In the next couple months, the cycle of life and death in one of our experiments comes to a close, and the autopsies of the monkeys in said experiment begin. These monkeys were born to be experimented on; they have no Facebook, no twitter, no email accounts, and will leave no legacy to their name. When they die, their bodies are swept away into a hazmat bag, their brains studied, and eventually discarded as well. No one will remember them by much more than their number, if that. It made me wonder about what happens to us when we die.

No, not the afterlife, there’s no real point speculating about that, we’ll never actually know until we die. I mean what happens to our social media identities when we pass on. My freshman year of college a guy I had maybe spoke two words to in high school was struck by lightning while surfing and died. To this day, I still see his picture in my right hand corner of Facebook every once in a while suggesting that I “friend” him. A guy in a fraternity here at UMD died a few weeks ago; I don’t follow him but my friends mention him every once in a while saying how much they miss him. His profile is public, and his most recent tweet was “fuckin cards, brings back bad memories.” It’s hard to imagine that’s how he wants to be remembered.

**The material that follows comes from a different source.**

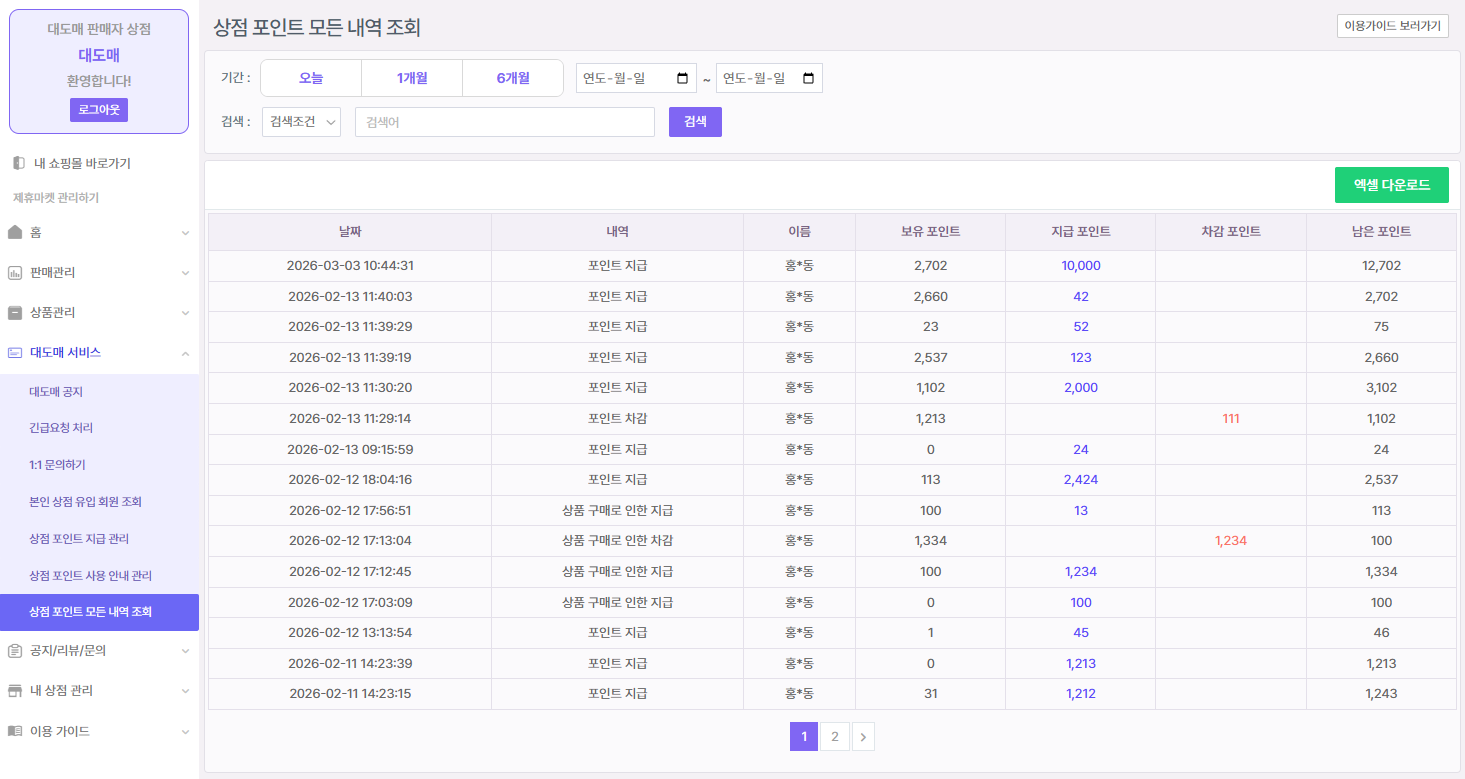Screen dimensions: 1465x779
Task: Open the 검색조건 dropdown
Action: click(301, 122)
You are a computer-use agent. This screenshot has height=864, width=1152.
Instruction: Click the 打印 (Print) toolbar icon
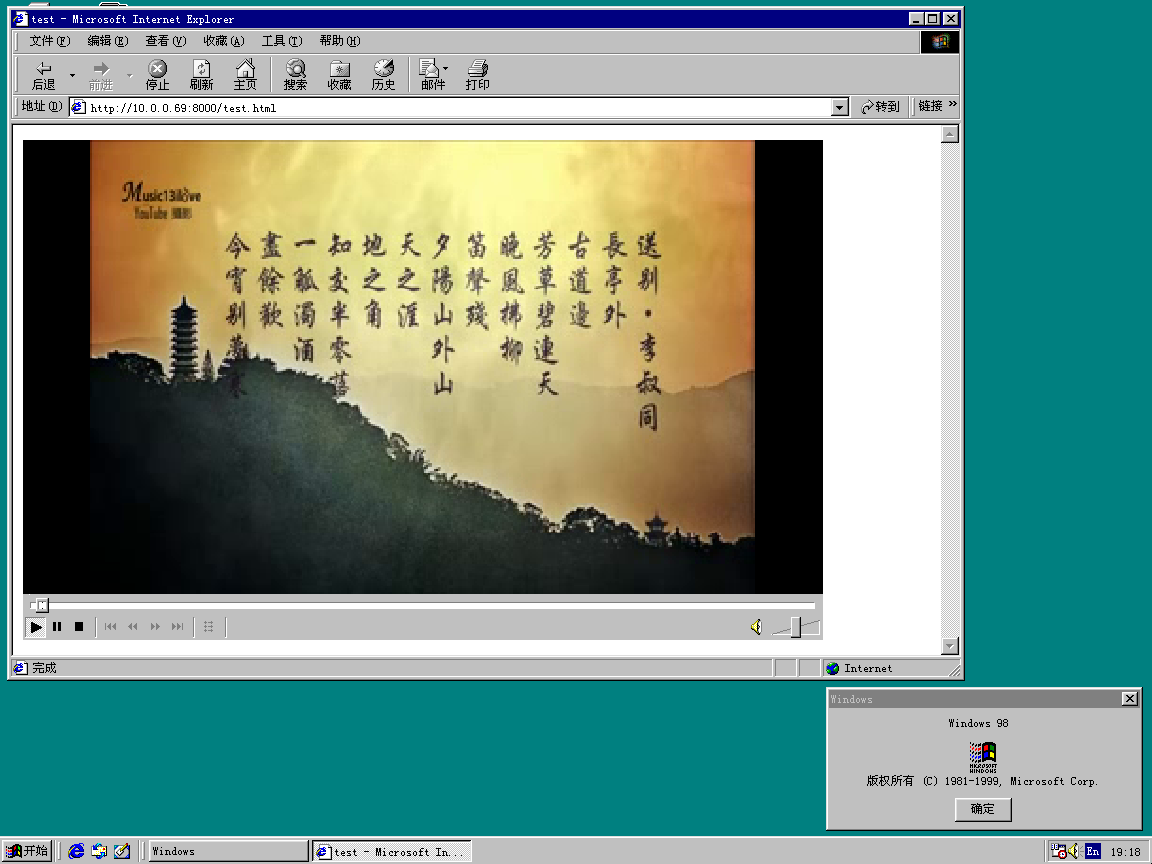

I did some research and I found out that there are several options when it comes to dealing with your social media outlets after death, but all of them involve the assistance of close relatives. Provided they can present proof, Facebook allows you to either delete or memorialize your page when you’re gone. Once memorialized, your page will no longer be able to be searched or found on the news feed, and won’t be “suggested” to others. Twitter allows your relatives (again, with evidence of your death, such as an obituary) to have an archive of all public tweets, or to just get rid of it entirely. In the case of email, some sites, such as Gmail, will allow a friend or relative to deactivate an accout, while Hotmail provides them all the contents of your inbox (none of these sites, however, will give out the username and password). If you’re really worried about the contents of your social media history, you can create a digital will that provides passwords or requests for the fate of your online identity. The question is, how do you want to be remembered? Memorialized in the world of bits… or deleted for good?